## SELECTED EXTRACT
Radu Georgescu told bne that less than 5% of the 13,200 IT companies counted by the National Institute for Statistics are actually doing software development, with the rest focused on outsourcing.

"They hire brains per hour, and do not develop complete products to market under their own brand-name," says Georgescu. "How many Romanian products could you list at the top of your head? Two. How many could one identify with the Czech Republic? 20: a country half our population has 10-times more internationally recognized products."

He explained that unlike the Czech Republic, Romania followed a path similar to that of Poland, which attracted big international companies with big money and went into outsourcing.

"Having Bill Gates opening a support centre in Bucharest is not a small thing, do not get me wrong, but it still is in the same vein; it would have been a different thing having a development centre opened here. We are still the venue for cheap, skilled, and languages proficient labour," says Georgescu, who after selling his product to Microsoft worked as a consultant for the company until last fall.

Plugging the brain drain

The Romanian government is taking steps to alter that lack of visibility and a coherent policy for the country's IT industry. To stop the brain-drain, the government has given tax breaks to software developers for the past four years. This had to end this year because of a ruling from the competition authorities, however.

This year the government will start marketing internationally both Romania and its IT products under the RomaniaIT brand to be launched in March, at the CeBit trade show in Hanover, Germany, and in April, at the US Gartner ITxpo fair, in San Francisco.

Georgescu believes the future is bright for Romania's IT industry. "First of all, we are still at a very low point, in spite of our love for the subject, so the road can lead only up. However, success will come when the industry will get that critical mass, in terms of number of companies able to distribute internationally their own products," said he. "We are not yet there."

The support centre opened by Gates in Romania will employ some 95 Romanian IT experts; at its headquarters in Redmond, Microsoft employs some 300 Romanians. The company opened shop in Bucharest 10 years ago.

President Traian Basescu and Prime Minister Calin Popescu Tariceanu also attended the opening ceremony of the Microsoft support centre, with Basescu decorating Gates with the country's highest order: the Romanian Star, with the rank of commander.

## WHAT IS ASKED
Reproduce everything from "President Traian Basescu" down to "rank of commander." in the article on Romania's IT industry, swapping "opening ceremony" for "inauguration".

## DATA EXCERPT

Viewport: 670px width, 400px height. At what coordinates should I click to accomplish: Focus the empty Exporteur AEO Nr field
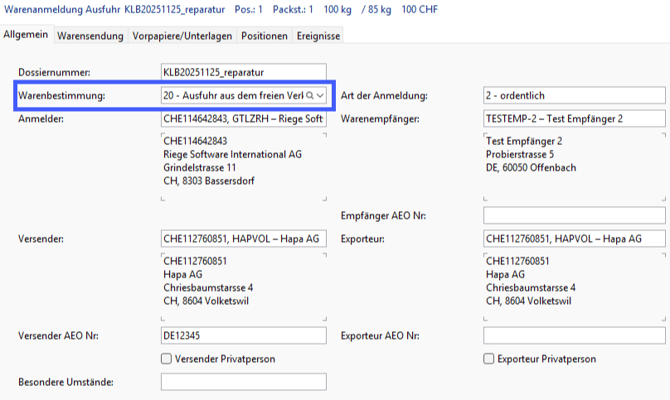click(573, 335)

## RESULT FOR THIS EXERCISE
President Traian Basescu and Prime Minister Calin Popescu Tariceanu also attended the inauguration of the Microsoft support centre, with Basescu decorating Gates with the country's highest order: the Romanian Star, with the rank of commander.